This is the fourth book I've that focuses, in some way, on each of the twelve apostles following the books of the New Testament. It is not as good as Sean McDowell's Fates of the Apostles, which focused chiefly on how they died and is a bit formulaic in chapter setup but which is also more up to date, more readable, and more focused on sources. Nor is it as good as Brian Liftin's After Acts, which also is somewhat formulaic, does not cover all twelve apostles thoroughly, and is often lacking is source citations, but which is very readable. However, it is better than William Steuart McBirnie's The Search for the Twelve Apostles, which while thorough and quotes heavily from sources, is kind of a drag of a read and seems too heavily focused on burial places and relics. Ruffin's book covers each of the twelve and is somewhat thorough; however, like McBirnie's work, the writing at times drags. It also seems a bit too heavily and uncritically dependent on legends and Catholic teaching (though I have no idea whether Ruffin was actually Catholic). Unfortunately, it's unlikely that any book will ever satisfactorily fill one's curiosity about the twelve after the events of the New Testament or even about them in terms of their background and biography, since in some cases, all we know of them in the New Testament is a few scattered quotes and their names.
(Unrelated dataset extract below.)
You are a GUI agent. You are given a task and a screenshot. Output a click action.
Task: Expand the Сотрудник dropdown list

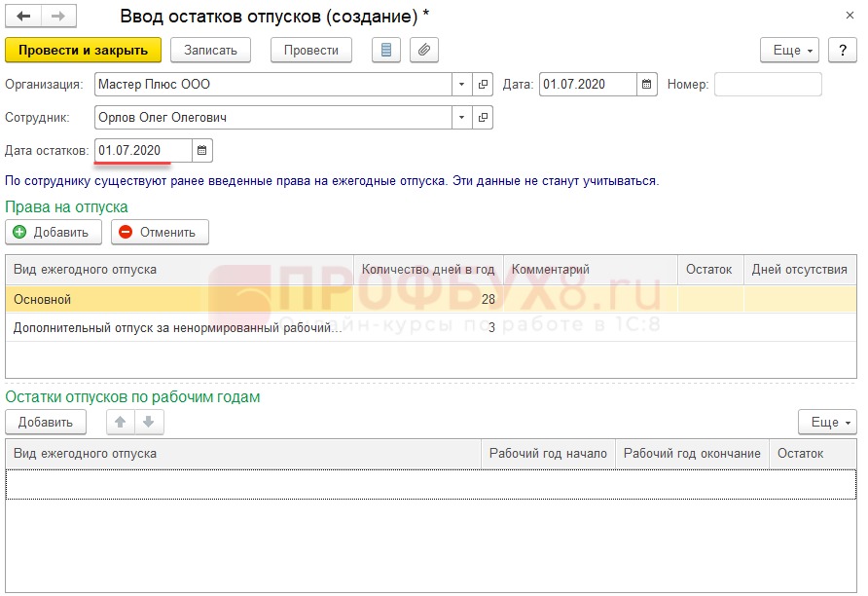coord(462,118)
Although I was familiar with most of this material, there were things I learned—or perhaps was reminded of that I'd forgotten. Ruffin engages in some closer readings of the New Testament text and raised for me some perceptions that I hadn't yet come across. Take, for example, the two callings of Peter, one while fishing and another with his brother Andrew coming to tell him to come meet Jesus. Ruffin puts these together, with the idea that Peter met Jesus once, and then was actually called to discipleship sometime later while fishing. There were also some descriptions of Jesus's extended family that I was only vaguely aware of—for example, the idea that Matthew was conceivably a cousin of Jesus. James Tabor makes much of how virtually all the disciples were related to Jesus and tries to make the case that all three of his brothers were among the twelve (or maybe that's Jeffrey Butz's argument or maybe both—I get these ideas and whose they are confused). But in making such a case, Tabor's claims begin to stretch credulity, and one feels that the writer has an agenda. Ruffin clearly has an agenda also, but that agenda would not be forcing familial relationships on Jesus's disciples, as such would seem more to discount his belief that Jesus was God in the flesh than to serve it, insofar as if so many of his followers were family members, it's easier to make a case that this was a familial conspiracy. In that sense, at least on this account, Ruffin comes across as a bit more believable, when he makes cases for at least five the apostles possibly being cousins. Another interesting claim: That Philip the deacon and apostle were the same. He notes that the twelve may well have wanted an apostle as one of the seven deacons to preserve doctrinal truth, and Philip, who would work heavily among the Samaritans and whose Greek name suggests a connection to the diaspora community, would have fit the agenda well.
Anyway, the book was worth the read, even if it took longer than I would have expected for a book of its size.